> **TASK LIST**:
1 - Answer these from the GNC text:
(a) How many years of product quality and innovation is the company's foundation built on?
(b) As of June 30, 2016, how many Rite Aid franchise store-within-a-store locations did GNC have?
(c) In approximately how many countries did GNC have franchise operations?
2 - Reproduce the portion of the GNC text starting at "The Company's foundation" and ending at "recognized third-party brands.", word for word.

> **TEXT SHOWN**:
Start of Block

The Company's foundation is built on 80 years of superior product quality and innovation. GNC connects customers to their best by offering a premium assortment of health, wellness and performance products, including protein, performance supplements, weight management supplements, vitamins, herbs and greens, wellness supplements, health and beauty, food and drink and other general merchandise. This assortment features proprietary GNC - including Mega Men®, Ultra Mega®, Total LeanTM, Pro Performance®, Pro Performance® AMP, Beyond Raw®, GNC Puredge®, GNC GenetixHD®, Herbal Plus® - and nationally recognized third-party brands.
GNC's diversified, multi-channel business model generates revenue from product sales through company-owned retail stores, domestic and international franchise activities, third-party contract manufacturing, e-commerce and corporate partnerships. As of June 30, 2016, GNC had more than 9,000 locations, of which more than 6,700 retail locations are in the United States (including 2,343 Rite Aid franchise store-within-a-store locations) and franchise operations in approximately 50 countries.

End of Block

> **THE DATA**:
Start of Block

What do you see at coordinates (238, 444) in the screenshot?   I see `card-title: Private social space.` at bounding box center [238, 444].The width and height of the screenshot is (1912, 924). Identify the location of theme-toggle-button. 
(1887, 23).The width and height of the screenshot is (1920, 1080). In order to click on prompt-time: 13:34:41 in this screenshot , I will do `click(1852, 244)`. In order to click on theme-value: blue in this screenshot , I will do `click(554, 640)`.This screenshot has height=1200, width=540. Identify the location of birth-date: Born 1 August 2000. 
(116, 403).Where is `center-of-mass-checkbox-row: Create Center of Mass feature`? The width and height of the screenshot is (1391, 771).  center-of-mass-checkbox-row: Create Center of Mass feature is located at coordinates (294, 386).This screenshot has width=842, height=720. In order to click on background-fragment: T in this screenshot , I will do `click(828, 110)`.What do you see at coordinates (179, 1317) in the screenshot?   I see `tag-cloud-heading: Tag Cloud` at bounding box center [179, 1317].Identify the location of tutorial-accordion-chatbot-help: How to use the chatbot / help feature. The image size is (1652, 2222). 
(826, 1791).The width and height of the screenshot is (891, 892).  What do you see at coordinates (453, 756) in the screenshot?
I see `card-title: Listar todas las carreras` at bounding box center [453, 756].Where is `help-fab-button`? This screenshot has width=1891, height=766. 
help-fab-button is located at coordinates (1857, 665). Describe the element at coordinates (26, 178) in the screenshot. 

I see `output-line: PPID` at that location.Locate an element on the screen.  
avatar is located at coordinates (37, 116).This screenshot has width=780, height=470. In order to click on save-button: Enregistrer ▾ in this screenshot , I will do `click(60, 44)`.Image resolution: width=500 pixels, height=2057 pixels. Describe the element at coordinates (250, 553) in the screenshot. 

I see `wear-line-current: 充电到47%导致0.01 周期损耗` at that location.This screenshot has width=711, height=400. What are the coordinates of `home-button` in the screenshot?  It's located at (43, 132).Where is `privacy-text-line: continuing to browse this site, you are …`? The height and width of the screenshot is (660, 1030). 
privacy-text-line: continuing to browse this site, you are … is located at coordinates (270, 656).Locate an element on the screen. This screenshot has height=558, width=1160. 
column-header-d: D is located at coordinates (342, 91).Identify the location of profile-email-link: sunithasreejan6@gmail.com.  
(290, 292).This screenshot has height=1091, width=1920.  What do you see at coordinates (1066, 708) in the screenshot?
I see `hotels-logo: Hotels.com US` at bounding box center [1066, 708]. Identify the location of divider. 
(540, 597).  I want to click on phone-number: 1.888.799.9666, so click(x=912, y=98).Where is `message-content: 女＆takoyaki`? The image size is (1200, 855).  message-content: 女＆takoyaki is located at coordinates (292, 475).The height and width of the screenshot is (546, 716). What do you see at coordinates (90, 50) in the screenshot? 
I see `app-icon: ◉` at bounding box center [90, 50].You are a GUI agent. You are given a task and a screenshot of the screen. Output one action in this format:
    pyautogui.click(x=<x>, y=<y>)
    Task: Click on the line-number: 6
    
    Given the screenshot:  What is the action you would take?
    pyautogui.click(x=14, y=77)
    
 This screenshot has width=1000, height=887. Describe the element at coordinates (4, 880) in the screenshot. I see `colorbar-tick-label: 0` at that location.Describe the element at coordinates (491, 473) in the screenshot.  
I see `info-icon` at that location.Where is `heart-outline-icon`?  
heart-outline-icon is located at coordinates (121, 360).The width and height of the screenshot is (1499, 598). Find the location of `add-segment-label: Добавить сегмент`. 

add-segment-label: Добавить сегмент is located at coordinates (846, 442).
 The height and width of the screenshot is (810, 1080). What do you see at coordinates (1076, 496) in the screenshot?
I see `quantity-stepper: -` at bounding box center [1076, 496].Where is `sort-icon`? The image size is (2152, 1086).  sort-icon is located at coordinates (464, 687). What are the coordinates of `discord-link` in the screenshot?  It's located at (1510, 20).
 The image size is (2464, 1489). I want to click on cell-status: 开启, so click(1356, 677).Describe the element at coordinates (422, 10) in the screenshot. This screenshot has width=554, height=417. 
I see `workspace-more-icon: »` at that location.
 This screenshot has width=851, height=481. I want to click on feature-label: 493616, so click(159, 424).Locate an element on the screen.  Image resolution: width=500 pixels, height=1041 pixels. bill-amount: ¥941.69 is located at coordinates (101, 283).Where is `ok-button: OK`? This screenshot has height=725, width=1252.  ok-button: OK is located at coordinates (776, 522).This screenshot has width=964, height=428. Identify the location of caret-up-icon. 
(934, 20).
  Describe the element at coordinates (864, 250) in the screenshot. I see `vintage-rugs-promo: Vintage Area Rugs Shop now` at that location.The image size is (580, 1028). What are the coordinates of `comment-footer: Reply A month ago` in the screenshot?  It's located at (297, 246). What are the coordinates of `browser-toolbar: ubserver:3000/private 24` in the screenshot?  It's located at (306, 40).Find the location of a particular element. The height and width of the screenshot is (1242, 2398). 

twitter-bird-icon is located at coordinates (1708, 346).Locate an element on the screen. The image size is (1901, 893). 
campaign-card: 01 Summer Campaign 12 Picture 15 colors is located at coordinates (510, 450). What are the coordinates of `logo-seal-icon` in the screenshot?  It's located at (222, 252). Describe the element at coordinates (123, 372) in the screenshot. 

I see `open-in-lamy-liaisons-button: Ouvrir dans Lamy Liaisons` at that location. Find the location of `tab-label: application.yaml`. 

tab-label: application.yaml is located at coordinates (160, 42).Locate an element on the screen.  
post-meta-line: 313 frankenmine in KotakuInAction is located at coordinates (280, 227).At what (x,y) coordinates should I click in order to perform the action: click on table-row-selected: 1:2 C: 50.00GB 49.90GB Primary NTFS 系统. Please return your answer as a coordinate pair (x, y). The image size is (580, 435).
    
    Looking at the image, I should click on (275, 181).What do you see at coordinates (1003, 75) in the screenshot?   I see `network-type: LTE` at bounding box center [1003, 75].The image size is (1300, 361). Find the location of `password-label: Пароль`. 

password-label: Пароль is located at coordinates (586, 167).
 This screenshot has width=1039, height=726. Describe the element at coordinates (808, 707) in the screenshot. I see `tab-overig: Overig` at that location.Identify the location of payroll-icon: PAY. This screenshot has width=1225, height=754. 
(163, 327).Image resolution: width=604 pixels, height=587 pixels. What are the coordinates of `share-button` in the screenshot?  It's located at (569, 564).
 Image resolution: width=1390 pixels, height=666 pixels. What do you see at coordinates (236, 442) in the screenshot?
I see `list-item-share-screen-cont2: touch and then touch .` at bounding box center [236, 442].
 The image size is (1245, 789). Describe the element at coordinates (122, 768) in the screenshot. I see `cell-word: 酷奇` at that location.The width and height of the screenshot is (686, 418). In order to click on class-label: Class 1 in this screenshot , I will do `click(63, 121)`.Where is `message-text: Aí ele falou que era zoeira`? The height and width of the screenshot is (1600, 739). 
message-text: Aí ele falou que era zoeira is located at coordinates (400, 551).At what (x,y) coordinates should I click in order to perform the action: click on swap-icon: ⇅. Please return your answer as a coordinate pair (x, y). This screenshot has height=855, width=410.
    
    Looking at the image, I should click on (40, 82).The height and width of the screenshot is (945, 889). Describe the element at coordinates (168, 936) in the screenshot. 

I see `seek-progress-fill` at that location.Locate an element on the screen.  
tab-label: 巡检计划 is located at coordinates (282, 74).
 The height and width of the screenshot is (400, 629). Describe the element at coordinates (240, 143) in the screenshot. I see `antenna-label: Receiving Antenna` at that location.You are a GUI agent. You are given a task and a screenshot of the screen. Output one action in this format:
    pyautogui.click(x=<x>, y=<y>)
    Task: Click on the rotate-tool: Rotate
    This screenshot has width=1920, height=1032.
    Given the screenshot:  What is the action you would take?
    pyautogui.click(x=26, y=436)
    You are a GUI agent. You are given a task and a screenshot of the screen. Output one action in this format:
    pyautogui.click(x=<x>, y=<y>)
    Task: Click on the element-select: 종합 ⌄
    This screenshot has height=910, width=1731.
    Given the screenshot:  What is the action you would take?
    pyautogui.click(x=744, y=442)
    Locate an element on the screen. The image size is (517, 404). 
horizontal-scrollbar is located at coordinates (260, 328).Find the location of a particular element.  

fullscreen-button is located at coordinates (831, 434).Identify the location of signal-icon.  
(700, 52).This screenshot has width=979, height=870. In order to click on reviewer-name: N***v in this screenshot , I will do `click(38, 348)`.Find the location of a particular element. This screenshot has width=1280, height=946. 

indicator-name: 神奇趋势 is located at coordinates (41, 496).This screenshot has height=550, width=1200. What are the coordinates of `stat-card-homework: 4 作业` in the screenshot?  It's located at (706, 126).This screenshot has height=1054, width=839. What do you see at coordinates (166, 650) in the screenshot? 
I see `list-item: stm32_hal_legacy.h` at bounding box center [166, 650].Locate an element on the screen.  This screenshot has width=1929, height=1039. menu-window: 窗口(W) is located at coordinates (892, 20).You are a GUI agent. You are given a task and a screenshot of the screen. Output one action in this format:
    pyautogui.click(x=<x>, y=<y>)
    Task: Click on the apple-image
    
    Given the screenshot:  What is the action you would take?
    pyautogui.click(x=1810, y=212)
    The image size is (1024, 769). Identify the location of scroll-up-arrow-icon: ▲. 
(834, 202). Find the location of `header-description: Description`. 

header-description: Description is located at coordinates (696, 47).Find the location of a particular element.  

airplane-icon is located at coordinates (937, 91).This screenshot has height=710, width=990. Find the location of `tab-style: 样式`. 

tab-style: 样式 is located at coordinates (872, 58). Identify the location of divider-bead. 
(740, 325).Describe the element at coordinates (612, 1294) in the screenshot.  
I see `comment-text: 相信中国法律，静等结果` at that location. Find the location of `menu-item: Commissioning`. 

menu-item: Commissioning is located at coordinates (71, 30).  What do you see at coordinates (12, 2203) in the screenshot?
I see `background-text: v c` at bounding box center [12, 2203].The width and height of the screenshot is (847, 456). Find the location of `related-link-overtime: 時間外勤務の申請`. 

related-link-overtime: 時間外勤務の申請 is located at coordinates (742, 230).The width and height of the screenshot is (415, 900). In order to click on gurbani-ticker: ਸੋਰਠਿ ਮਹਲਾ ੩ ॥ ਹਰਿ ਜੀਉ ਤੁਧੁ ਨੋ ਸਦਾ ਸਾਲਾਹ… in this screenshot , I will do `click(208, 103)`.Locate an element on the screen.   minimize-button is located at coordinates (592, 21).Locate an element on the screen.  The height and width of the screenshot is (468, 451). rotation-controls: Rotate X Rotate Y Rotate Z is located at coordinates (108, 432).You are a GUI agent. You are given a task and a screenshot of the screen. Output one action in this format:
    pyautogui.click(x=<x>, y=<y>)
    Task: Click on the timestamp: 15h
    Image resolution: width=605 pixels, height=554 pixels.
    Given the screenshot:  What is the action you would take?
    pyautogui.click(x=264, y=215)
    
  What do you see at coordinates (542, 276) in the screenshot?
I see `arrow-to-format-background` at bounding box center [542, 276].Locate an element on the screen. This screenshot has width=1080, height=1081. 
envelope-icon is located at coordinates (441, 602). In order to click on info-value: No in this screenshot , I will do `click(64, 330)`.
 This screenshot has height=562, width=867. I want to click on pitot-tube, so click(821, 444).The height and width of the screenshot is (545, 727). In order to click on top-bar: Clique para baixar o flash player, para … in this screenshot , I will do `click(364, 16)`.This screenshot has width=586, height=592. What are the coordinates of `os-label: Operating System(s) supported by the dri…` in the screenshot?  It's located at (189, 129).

End of Block

> **RESULTS FOR THE EXERCISE**:
1 -
(a) 80 years
(b) 2,343
(c) Approximately 50

2 -
The Company's foundation is built on 80 years of superior product quality and innovation. GNC connects customers to their best by offering a premium assortment of health, wellness and performance products, including protein, performance supplements, weight management supplements, vitamins, herbs and greens, wellness supplements, health and beauty, food and drink and other general merchandise. This assortment features proprietary GNC - including Mega Men®, Ultra Mega®, Total LeanTM, Pro Performance®, Pro Performance® AMP, Beyond Raw®, GNC Puredge®, GNC GenetixHD®, Herbal Plus® - and nationally recognized third-party brands.